Assigned task: Use the entries below and reproduce exactly the lines from the one containing "Where should I" down to the one containing "Open the question", both of them included.
*** Data supplied Section Begins ***
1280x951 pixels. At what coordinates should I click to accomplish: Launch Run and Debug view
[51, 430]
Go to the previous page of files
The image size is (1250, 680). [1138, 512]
*** Data supplied Section Ends ***
*** Data supplied Section Begins ***
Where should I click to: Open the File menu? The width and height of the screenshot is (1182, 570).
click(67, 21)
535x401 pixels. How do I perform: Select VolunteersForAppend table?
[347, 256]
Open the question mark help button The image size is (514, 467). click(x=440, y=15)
*** Data supplied Section Ends ***
*** Data supplied Section Begins ***
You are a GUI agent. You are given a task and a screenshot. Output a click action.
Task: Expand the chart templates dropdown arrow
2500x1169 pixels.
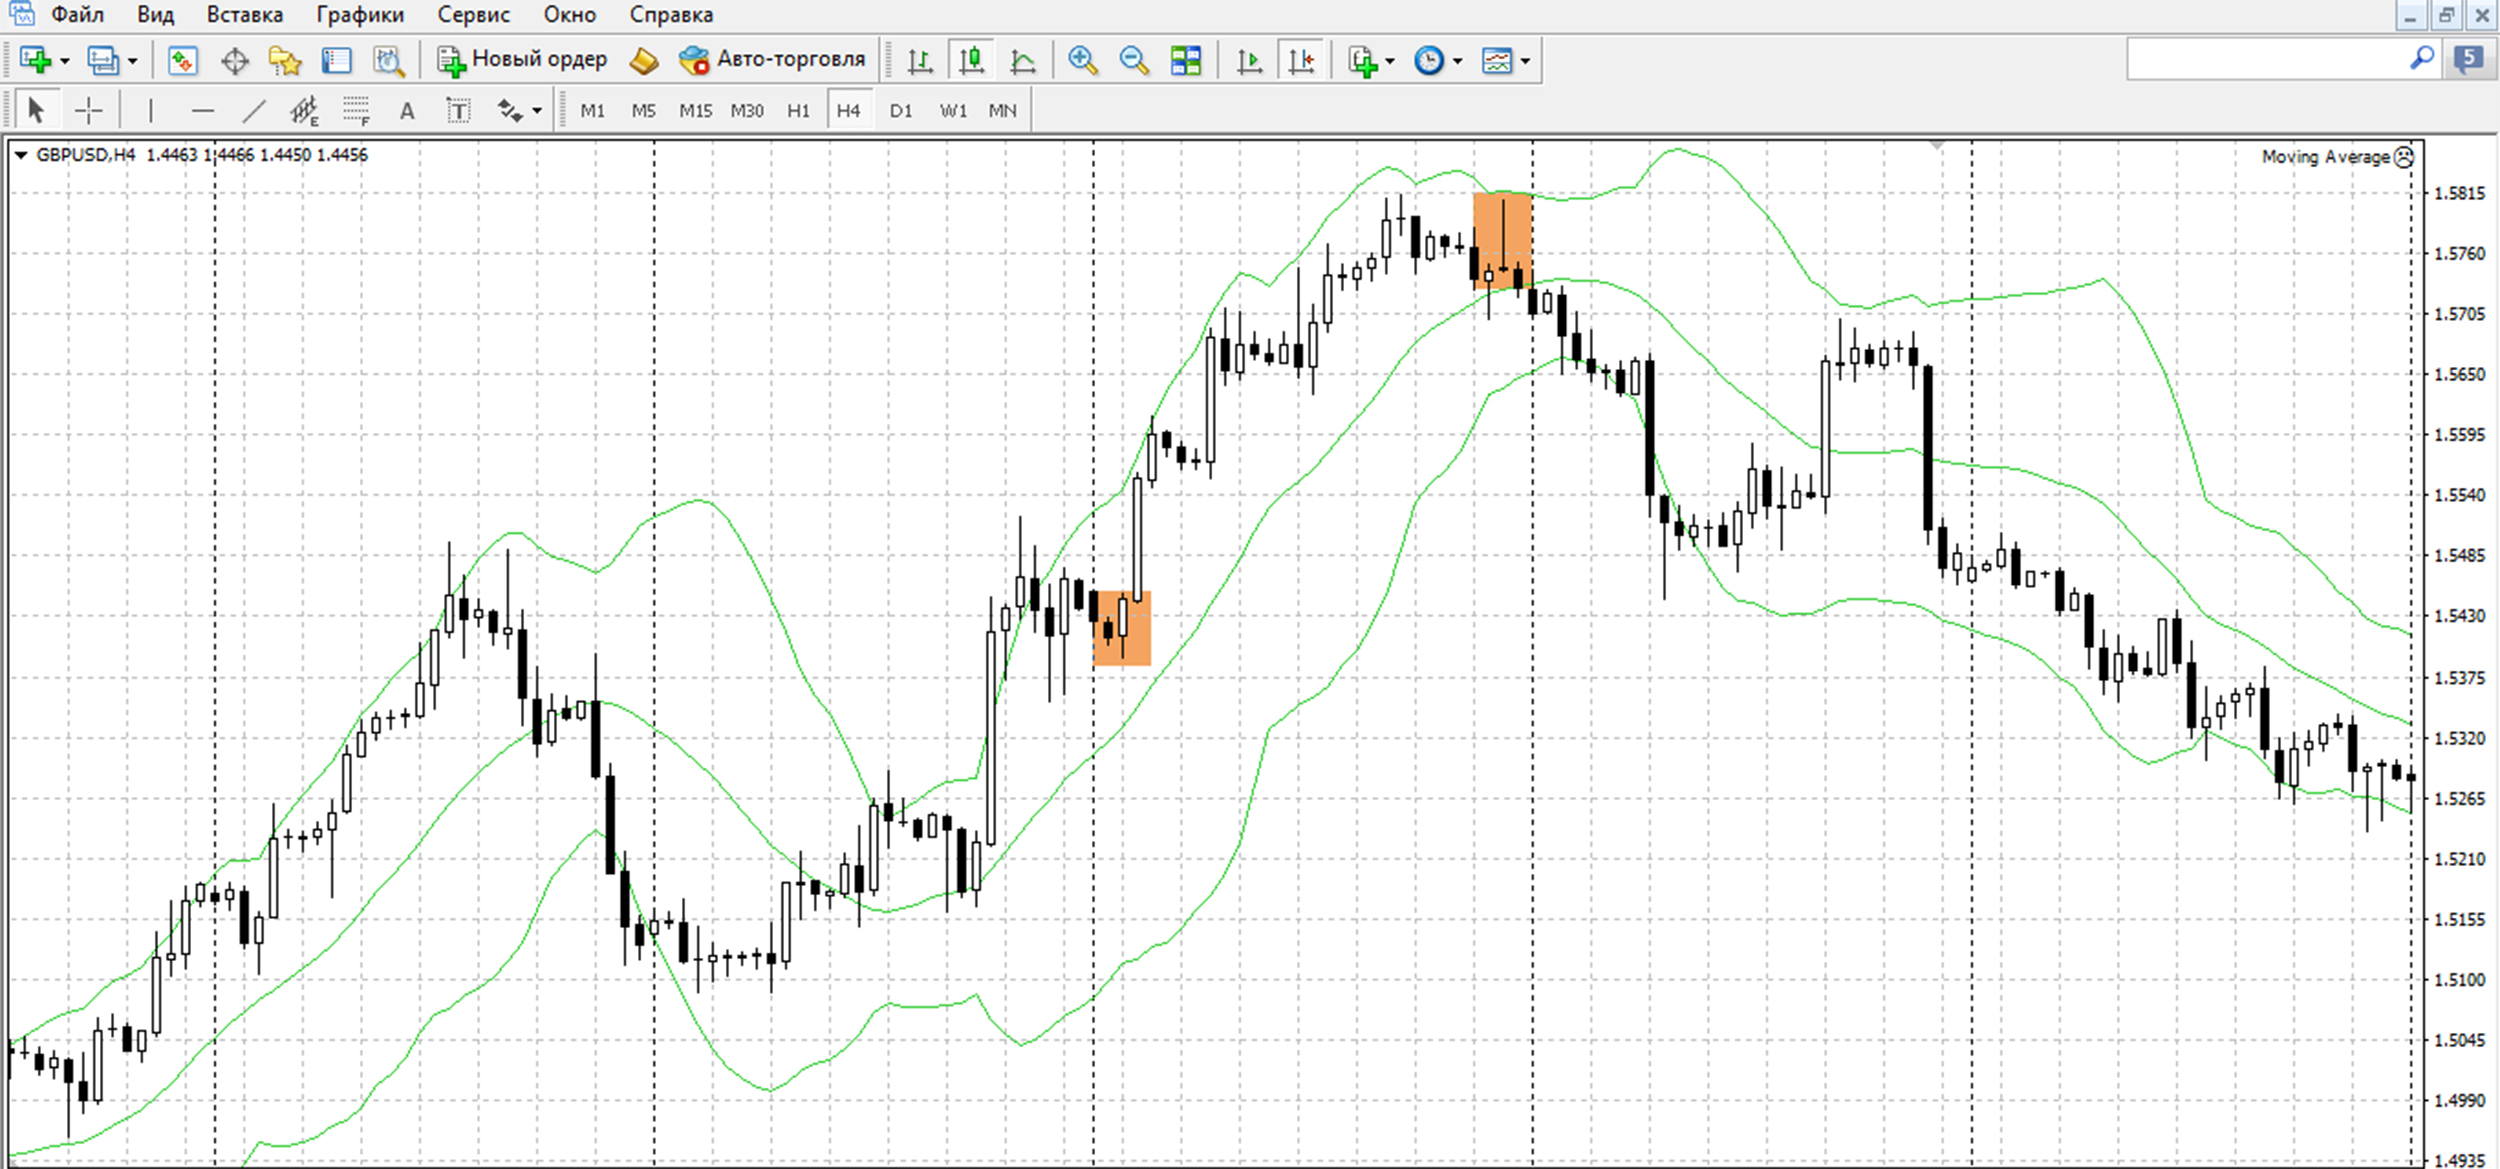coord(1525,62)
*** Data supplied Section Ends ***
Exercise answer:
Where should I click to: Open the File menu? The width and height of the screenshot is (1182, 570).
click(67, 21)
535x401 pixels. How do I perform: Select VolunteersForAppend table?
[347, 256]
Open the question mark help button The image size is (514, 467). click(x=440, y=15)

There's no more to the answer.